The concept makes a good trailer, but Shepherd and Stevens neglected to develop the idea into a story. This seems to be one of those movies (like the fictitious production in the kiddie comedy Big Fat Liar) where the trailer was made first, then expanded into feature length—A Movie or Something Like It. I suspect this happens more often than Hollywood lets on; if nothing else, it explains all those times when the trailer has scenes that don’t appear in the film. Not surprisingly, that’s the case with the previews for this movie.

What makes the trailer so tantalizing is that it seems to set up an insoluble problem (either Prophet Jack is full of hot air or Lanie is going to die), and audiences want to see how the movie works it out. Alas, the problem remains insoluble; without giving anything away, I can say that the ending—delivered in the form of a voice-over narration that sounds like it was added after the fact—is a complete cop-out, as bad as (though different from) the old it-was-all-just-a-horrible-dream wheeze.

Besides the ending, the script is a junkyard of recycled remnants from romantic comedies, sibling-rivalry soap operas, and meaning-of-life dramas. There’s a bickering Beatrice-and-Benedick romance between Lanie and her cameraman (Edward Burns) and a half-baked clash between Lanie and her sister (Melissa Errico) for the affection of their doddering old father (James Gammon). None of this ever comes to anything because it’s all knee-jerk stuff; there’s no substance to the roles for the actors or the director (Stephen Herek is a genial hack who is always at the mercy of his scripts) to sink their teeth into.

The scene that shows the creative bankruptcy of Life or Something Like It is that obligatory time-killer of bad movies, the vintage rock song on the soundtrack with the characters either lip-synching or singing along. Lanie, rattled by Prophet Jack, shows up drunk and disheveled to cover a transit strike. Slurring and stumbling, she starts singing the Rolling Stones’ “Satisfaction;” before long the famous guitar riff chimes in and all the striking workers begin singing along, hefting Lanie on their shoulders.

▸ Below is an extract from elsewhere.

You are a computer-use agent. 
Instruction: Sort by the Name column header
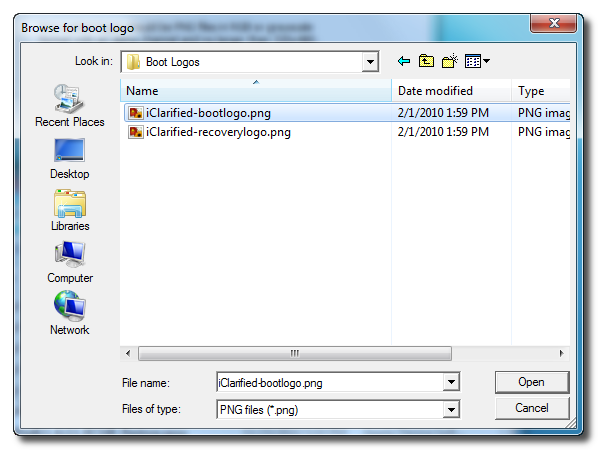256,91
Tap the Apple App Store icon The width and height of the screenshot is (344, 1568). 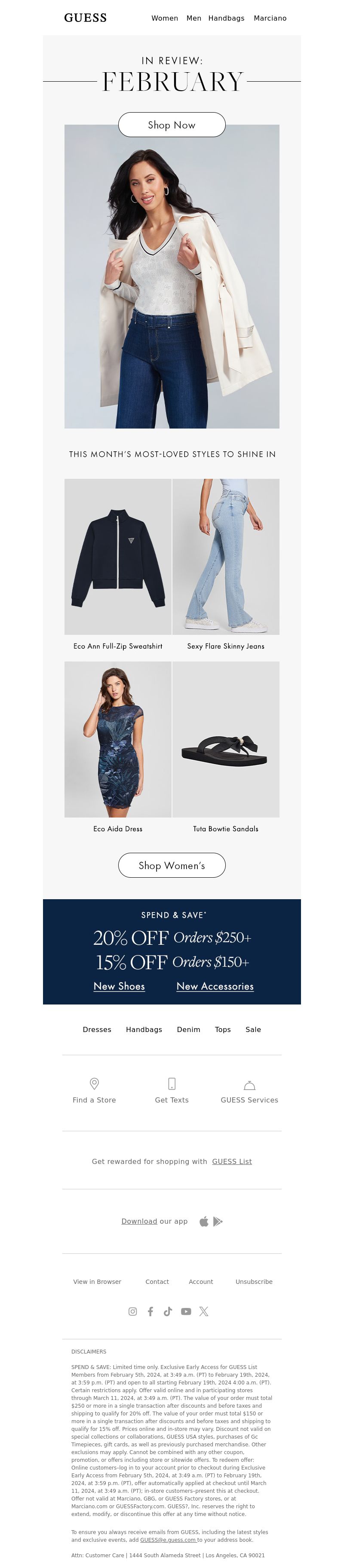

Set aside for now the question of whether it’s possible to find 100 people in one place, all of whom know the words to “Satisfaction.” This live broadcast is supposedly the news piece that clinches the major network job Lanie’s been hoping for. Oh, please. That’s the kind of movie this is: a reporter shows up drunk, looking like something the cat dragged in, and starts an impromptu sing-along, and suddenly the network boys want her back in New York—the very next day? The generic, meaningless title notwithstanding, this isn’t Life or Anything Like It. Besides, the movie makes the mistake of repeating the scene (on videotape) without the Stones’ accompaniment. And you know what? If anyone ever makes that magic movie that brings back the Hollywood musical, it’s a safe bet that Angelina Jolie won’t be in it.